FIG. 3 is a diagrammatic view of a second illustrative embodiment of a multi-nip takeoff device according to the present invention, the device is shown in an operational position, in which the sheet material is moved through the device.

FIG. 4 is a diagrammatic view of the multi-nip takeoff device of FIG. 2, the device is shown in a safety position which allows the sheet material to be threaded through the rolls.

FIG. 5 is an enlarged diagrammatic view of a primary roll and two position/calibration rolls of the device of FIG. 1.

FIG. 6 is an enlarged diagrammatic view of three position/calibration rolls of the device of FIG. 1.

FIG. 7 is a schematic view illustrating the forces acting on the calibration and cooling roll of the device of FIG. 1.

FIG. 8 is a diagrammatic view of an actuator for use with various adjustable rolls of the device of FIG. 1.

FIG. 9 is a diagrammatic view of an alternate illustrative multi-nip takeoff device, the device is shown in a safety position which allows the sheet material to be threaded through the rolls.

FIG. 10 is a diagrammatic view of the multi-nip takeoff device of FIG. 9, the device is shown in an operational position.

- _Given data_
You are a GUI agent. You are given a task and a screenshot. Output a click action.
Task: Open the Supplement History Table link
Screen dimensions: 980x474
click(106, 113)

- _What is asked_
- a) Answer these questions from the figure descriptions of the multi-nip takeoff device:
(i) Which figure shows an actuator for the adjustable rolls?
(ii) What does FIG. 7 illustrate?
(iii) In which position is the device of FIG. 10 shown?
- b) Please carry on the figure descriptions of the multi-nip takeoff device, picking up after the description of FIG. 10.
The listing above was taken from a different source than the patent figure descriptions.

- _Responses for each task_
- a)
(i) FIG. 8
(ii) The forces acting on the calibration and cooling roll of the device of FIG. 1
(iii) An operational position

- b)
DETAILED DESCRIPTION OF THE INVENTION

The description of illustrative embodiments according to principles of the present invention is intended to be read in connection with the accompanying drawings, which are to be considered part of the entire written description. In the description of embodiments of the invention disclosed herein, any reference to direction or orientation is merely intended for convenience of description and is not intended in any way to limit the scope of the present invention. Relative terms such as “lower,” “upper,” “horizontal,” “vertical,” “above,” “below,” “up,” “down,” “top” and “bottom” as well as derivative thereof (e.g., “horizontally,” “downwardly,” “upwardly,” etc.) should be construed to refer to the orientation as then described or as shown in the drawing under discussion. These relative terms are for convenience of description only and do not require that the apparatus be constructed or operated in a particular orientation unless explicitly indicated as such. Terms such as “attached,” “affixed,” “connected,” “coupled,” “interconnected,” and similar refer to a relationship wherein structures are secured or attached to one another either directly or indirectly through intervening structures, as well as both movable or rigid attachments or relationships, unless expressly described otherwise. Moreover, the features and benefits of the invention are illustrated by reference to the preferred embodiments. Accordingly, the invention expressly should not be limited to such preferred embodiments illustrating some possible non-limiting combination of features that may exist alone or in other combinations of features; the scope of the invention being defined by the claims appended hereto.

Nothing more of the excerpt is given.